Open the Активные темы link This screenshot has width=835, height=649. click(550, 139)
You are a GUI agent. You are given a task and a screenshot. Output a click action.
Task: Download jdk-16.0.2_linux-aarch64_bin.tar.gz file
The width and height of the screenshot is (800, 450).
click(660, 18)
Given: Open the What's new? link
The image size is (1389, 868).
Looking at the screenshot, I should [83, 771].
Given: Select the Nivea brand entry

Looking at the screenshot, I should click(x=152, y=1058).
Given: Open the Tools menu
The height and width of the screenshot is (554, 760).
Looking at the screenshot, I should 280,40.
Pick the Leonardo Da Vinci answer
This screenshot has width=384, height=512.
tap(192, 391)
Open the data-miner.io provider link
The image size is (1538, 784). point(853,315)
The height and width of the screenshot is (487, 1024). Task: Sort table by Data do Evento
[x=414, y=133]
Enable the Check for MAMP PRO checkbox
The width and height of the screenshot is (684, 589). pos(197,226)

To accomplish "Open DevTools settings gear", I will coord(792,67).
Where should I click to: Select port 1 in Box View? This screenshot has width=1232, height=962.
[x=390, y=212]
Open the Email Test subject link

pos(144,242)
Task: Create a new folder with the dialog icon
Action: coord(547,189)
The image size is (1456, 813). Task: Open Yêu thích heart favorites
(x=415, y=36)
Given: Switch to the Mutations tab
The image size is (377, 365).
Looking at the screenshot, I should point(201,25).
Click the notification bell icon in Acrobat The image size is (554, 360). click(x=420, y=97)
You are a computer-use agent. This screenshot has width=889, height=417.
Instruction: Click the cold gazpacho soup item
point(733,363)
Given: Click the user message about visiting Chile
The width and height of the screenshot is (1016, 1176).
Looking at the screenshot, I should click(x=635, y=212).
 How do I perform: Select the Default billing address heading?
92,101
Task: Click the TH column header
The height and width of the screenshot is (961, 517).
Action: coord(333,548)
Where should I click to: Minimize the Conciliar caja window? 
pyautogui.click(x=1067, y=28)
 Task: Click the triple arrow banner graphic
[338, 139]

◆ ◆ ◆

(PROBLEM STATEMENT): Could you reproduce the listing above, swapping each "Given:" for "Goal:" and leaving everything else the same?

(FULL ANSWER):
Open the Активные темы link This screenshot has width=835, height=649. click(550, 139)
You are a GUI agent. You are given a task and a screenshot. Output a click action.
Task: Download jdk-16.0.2_linux-aarch64_bin.tar.gz file
The width and height of the screenshot is (800, 450).
click(660, 18)
Goal: Open the What's new? link
The image size is (1389, 868).
Looking at the screenshot, I should [83, 771].
Goal: Select the Nivea brand entry

Looking at the screenshot, I should click(x=152, y=1058).
Goal: Open the Tools menu
The height and width of the screenshot is (554, 760).
Looking at the screenshot, I should 280,40.
Pick the Leonardo Da Vinci answer
This screenshot has width=384, height=512.
tap(192, 391)
Open the data-miner.io provider link
The image size is (1538, 784). point(853,315)
The height and width of the screenshot is (487, 1024). Task: Sort table by Data do Evento
[x=414, y=133]
Enable the Check for MAMP PRO checkbox
The width and height of the screenshot is (684, 589). pos(197,226)

To accomplish "Open DevTools settings gear", I will coord(792,67).
Where should I click to: Select port 1 in Box View? This screenshot has width=1232, height=962.
[x=390, y=212]
Open the Email Test subject link

pos(144,242)
Task: Create a new folder with the dialog icon
Action: coord(547,189)
The image size is (1456, 813). Task: Open Yêu thích heart favorites
(x=415, y=36)
Goal: Switch to the Mutations tab
The image size is (377, 365).
Looking at the screenshot, I should point(201,25).
Click the notification bell icon in Acrobat The image size is (554, 360). click(x=420, y=97)
You are a computer-use agent. This screenshot has width=889, height=417.
Instruction: Click the cold gazpacho soup item
point(733,363)
Goal: Click the user message about visiting Chile
The width and height of the screenshot is (1016, 1176).
Looking at the screenshot, I should click(x=635, y=212).
 How do I perform: Select the Default billing address heading?
92,101
Task: Click the TH column header
The height and width of the screenshot is (961, 517).
Action: coord(333,548)
Where should I click to: Minimize the Conciliar caja window? 
pyautogui.click(x=1067, y=28)
 Task: Click the triple arrow banner graphic
[338, 139]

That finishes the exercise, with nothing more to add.